Among the positive responses to the idea was a from Anita in Fan Francisco: “This CD cover / iTunes graphics idea is . . . phenomenal! . . . to be precise about it.”

They have a nice healthy list of completed projects, it’s a friendly group of folks, and LibriVox is less than a year old, so they are pretty flexible. I’m going to donate a few package designs over the summer, and assign them as a project to my students in the fall.

I’m still looking for a home for my students’ book designs. Think I need to post the folks at Project Gutenberg

Saturday, June 03, 2006

A little summer grass

LeavesOfGrassPackWith 400 poems, there’s a lot of grass here, actually.

Here’s the final version of my CD cover for Walt Whitman’s Leaves of Grass recorded by LibriVox. Click on the graphic to download a complete PDF to print and assemble your own free CD package. The audio files are available from LibriVox here.

I got nice comments from LibriVoxers on this cover, which uses 1916 botany photos from the Library of Congress that have been tinted blue or green. The feeling is a bit mysterious and organic. I love Whitman’s poetry, and I tend to think it doesn’t get as much attention as it should. His words were really revolutionary and gave us a uniquely American voice.

It’s fun designing these CD packages. They’re free, you’ve probably got a printer and CD burner, so why not make your own summer poetry CD right now?

Friday, June 02, 2006

So Long Richard Eckersley

Glas1
Glas2
Glas3
Recently my editor friend Scot Danforth told me that Richard Eckersley died on April 17 of this year.

Eckersley was one of the old men of book design that I much admired when I first entered the field in the mid-90s. His prolific work for the University of Nebraska Press combined the kind disciplined typography and attention to detail that makes the difference between a beautifully-designed book and the rest of the herd.

In 1999 I had the chance to take a book design workshop at McGill University in Montreal. Two fond memories stick out from that trip: dancing in the rain with my wife at the Montreal Jazz Festival, and listening to Eckersley's british accent as he discussed the minutia of book design.

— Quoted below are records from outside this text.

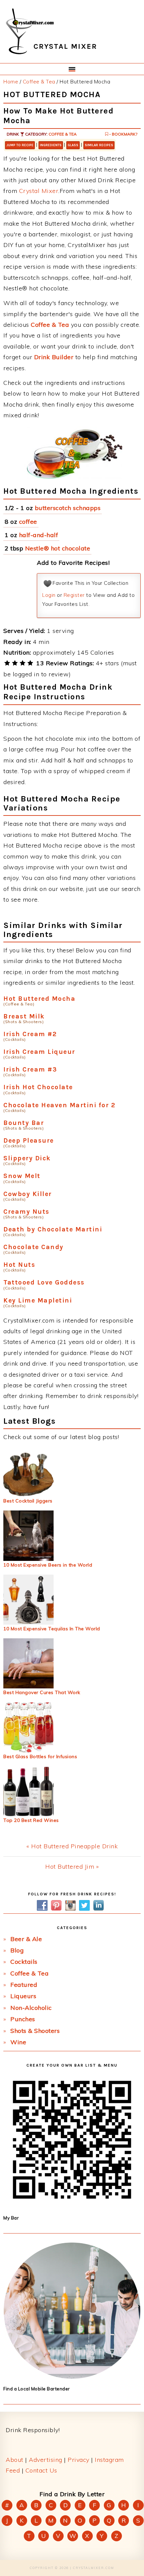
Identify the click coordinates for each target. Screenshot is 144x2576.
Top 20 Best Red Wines (31, 1820)
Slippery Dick (27, 1158)
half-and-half (38, 535)
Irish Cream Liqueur (39, 1052)
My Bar (11, 2217)
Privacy (78, 2460)
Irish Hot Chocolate (38, 1087)
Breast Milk (24, 1016)
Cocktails (24, 1961)
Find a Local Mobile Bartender (36, 2388)
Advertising (45, 2460)
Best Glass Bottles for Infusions (40, 1756)
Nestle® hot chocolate (57, 548)
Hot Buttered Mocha (39, 998)
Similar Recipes (99, 145)
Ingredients (51, 145)
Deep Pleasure (28, 1140)
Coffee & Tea (63, 134)
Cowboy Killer (27, 1194)
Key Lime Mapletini (37, 1300)
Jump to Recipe (19, 145)
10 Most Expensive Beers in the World (47, 1565)
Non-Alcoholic (31, 2008)
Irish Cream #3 (30, 1069)
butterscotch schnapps (68, 508)
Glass (73, 145)
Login (49, 595)
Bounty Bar (23, 1123)
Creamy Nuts (26, 1211)
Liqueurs (23, 1996)
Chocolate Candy (33, 1247)
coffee (28, 521)
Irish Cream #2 (30, 1034)
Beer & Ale (26, 1939)
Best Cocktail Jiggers (28, 1501)
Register (74, 595)
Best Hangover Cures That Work (41, 1692)
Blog (17, 1950)
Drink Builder (54, 357)
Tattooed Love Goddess (44, 1282)
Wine (18, 2042)
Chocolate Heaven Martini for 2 (59, 1105)
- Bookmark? (122, 134)
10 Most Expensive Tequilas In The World (51, 1629)
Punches (22, 2019)
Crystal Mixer (39, 191)
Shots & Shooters (35, 2031)
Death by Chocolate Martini (52, 1229)
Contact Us (41, 2470)
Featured (23, 1984)
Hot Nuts (19, 1264)
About (14, 2460)
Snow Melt (22, 1176)
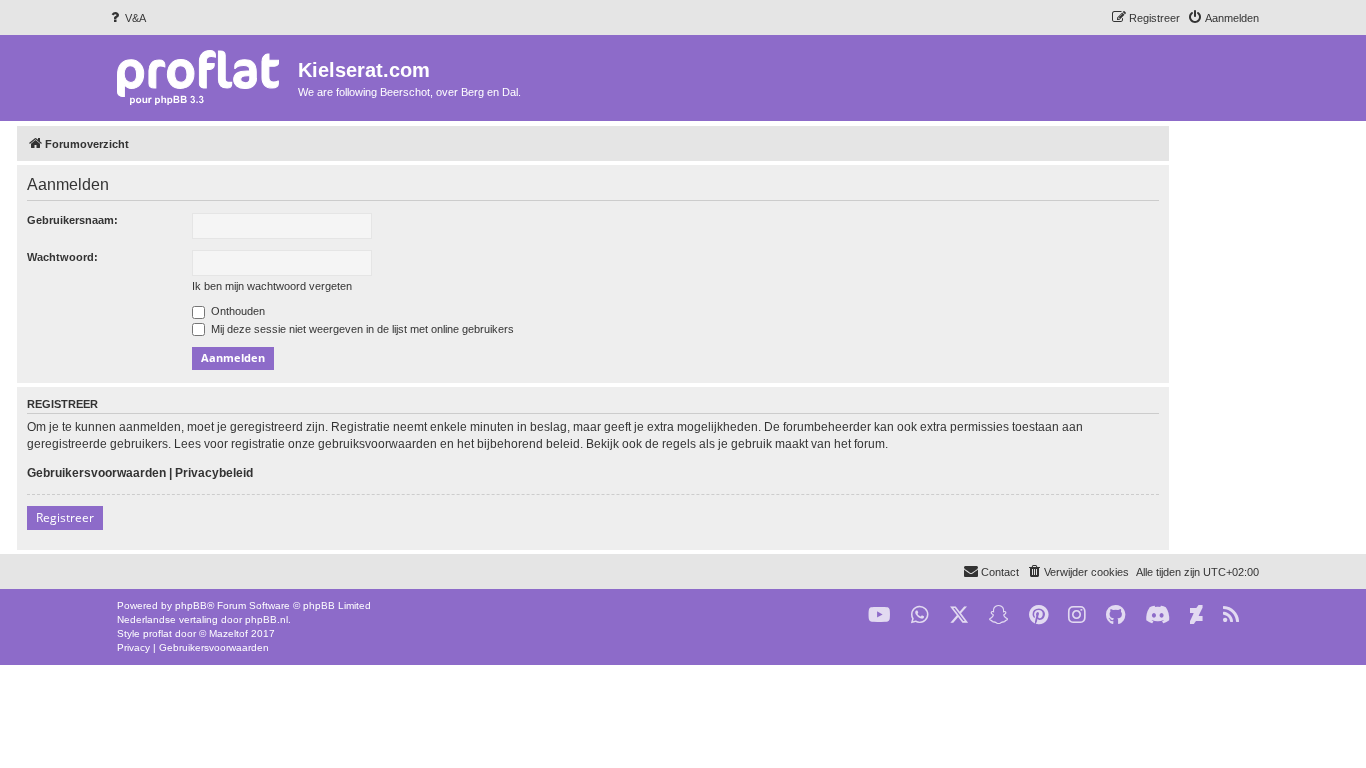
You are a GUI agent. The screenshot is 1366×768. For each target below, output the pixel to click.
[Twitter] (959, 615)
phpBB (191, 605)
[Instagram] (1077, 615)
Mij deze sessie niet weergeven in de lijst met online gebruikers (361, 329)
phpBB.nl (266, 619)
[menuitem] (126, 18)
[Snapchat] (999, 615)
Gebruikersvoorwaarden (96, 473)
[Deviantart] (1196, 615)
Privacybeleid (214, 473)
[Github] (1115, 615)
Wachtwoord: (62, 257)
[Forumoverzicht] (202, 76)
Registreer (65, 517)
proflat (157, 633)
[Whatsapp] (920, 615)
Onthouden (236, 311)
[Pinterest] (1038, 615)
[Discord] (1157, 615)
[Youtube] (879, 615)
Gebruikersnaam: (72, 220)
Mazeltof (228, 633)
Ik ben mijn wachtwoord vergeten (272, 286)
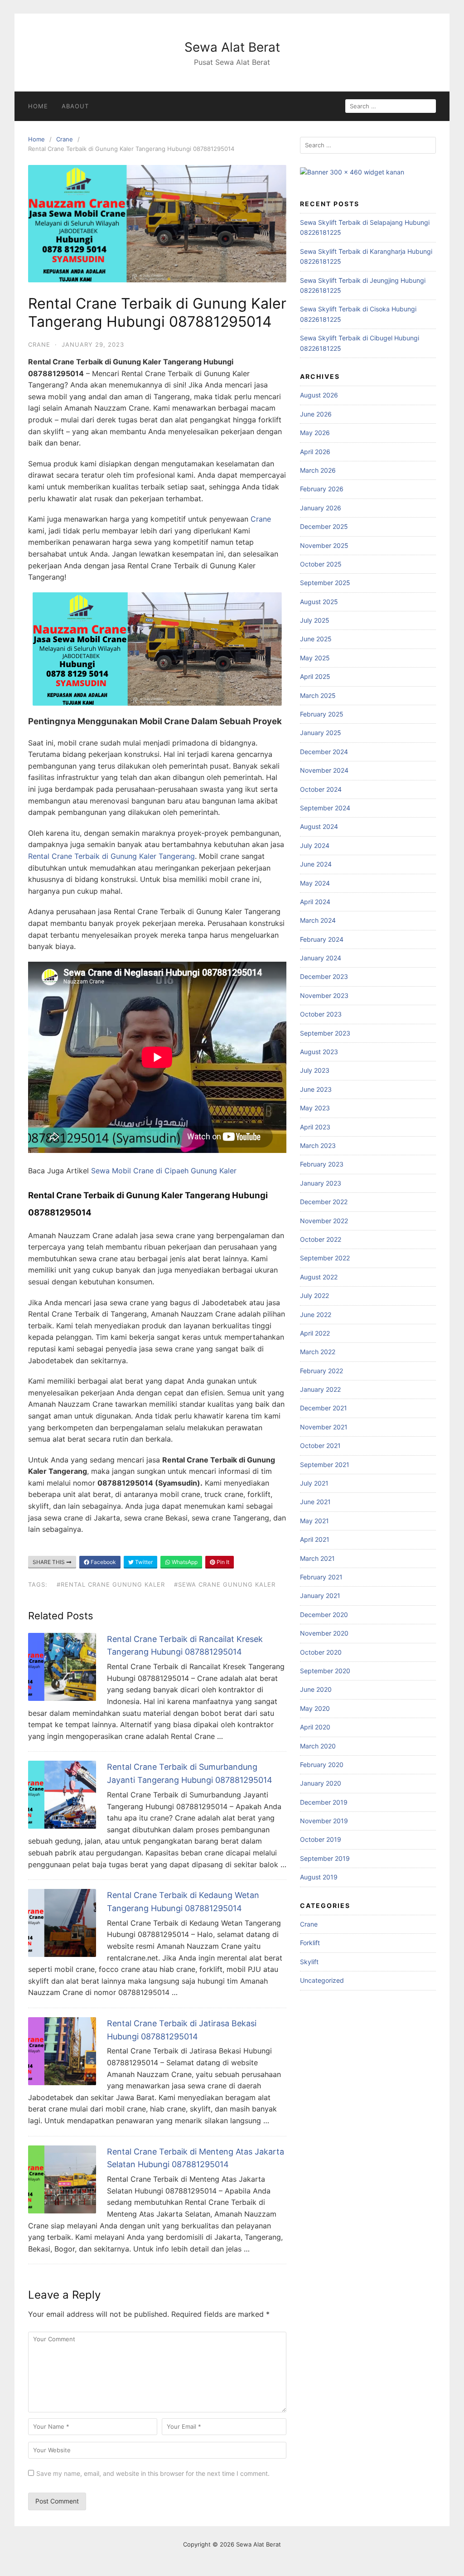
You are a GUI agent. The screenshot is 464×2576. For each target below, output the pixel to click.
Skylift (309, 1962)
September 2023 (325, 1033)
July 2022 (314, 1295)
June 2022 (315, 1314)
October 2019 (320, 1839)
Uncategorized (322, 1980)
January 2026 (320, 508)
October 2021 (320, 1445)
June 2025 (316, 639)
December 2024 (324, 751)
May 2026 (315, 432)
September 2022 (325, 1258)
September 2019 (325, 1858)
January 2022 (320, 1389)
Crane (64, 139)
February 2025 (321, 714)
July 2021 (314, 1483)
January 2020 (320, 1783)
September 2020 (325, 1671)
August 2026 (319, 395)
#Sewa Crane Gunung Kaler (225, 1584)
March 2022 (317, 1352)
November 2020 (324, 1633)
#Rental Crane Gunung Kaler (111, 1584)
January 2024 (320, 958)
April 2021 (314, 1539)
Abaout (75, 106)
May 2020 (315, 1708)
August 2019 (319, 1877)
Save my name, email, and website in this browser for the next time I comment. (153, 2473)
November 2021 (324, 1427)
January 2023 (320, 1183)
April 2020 (315, 1727)
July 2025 (314, 620)
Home (38, 106)
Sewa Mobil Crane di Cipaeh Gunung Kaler (164, 1170)
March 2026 (318, 470)
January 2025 (320, 732)
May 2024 (315, 883)
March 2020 (318, 1746)
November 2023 (324, 995)
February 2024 (321, 939)
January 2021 (320, 1595)
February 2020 (321, 1764)
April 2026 (315, 451)
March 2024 (318, 920)
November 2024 (324, 770)
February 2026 (321, 489)
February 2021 (321, 1577)
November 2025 (324, 545)
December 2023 (324, 976)
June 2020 (316, 1689)
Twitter (143, 1562)
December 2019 (324, 1802)
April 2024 (315, 901)
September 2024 (325, 808)
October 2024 (321, 789)
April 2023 (315, 1127)
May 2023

Another hero of mine, Rich Hendel, said of Eckersley's work during an exchange program in in 1971:"I returned to find a body of work that looked nothing like scholarly books had ever looked: bold [book] covers done even in those primitive pre-Mac times, interior designs that showed such intelligence."

His design pictured here for Jaques Derrida's Glas received praise in 1986, and he was included in the AIGA 50 Books/50 Covers juried show in 1999, 2001, and 2003.

According to an obituary in the Guardian, Richard is survived by two other book designers: his wife Dika, and their son Sam, as well as daughters Camilla and Nell. His influence on a generation of book designers is unmistakable, and he will be missed.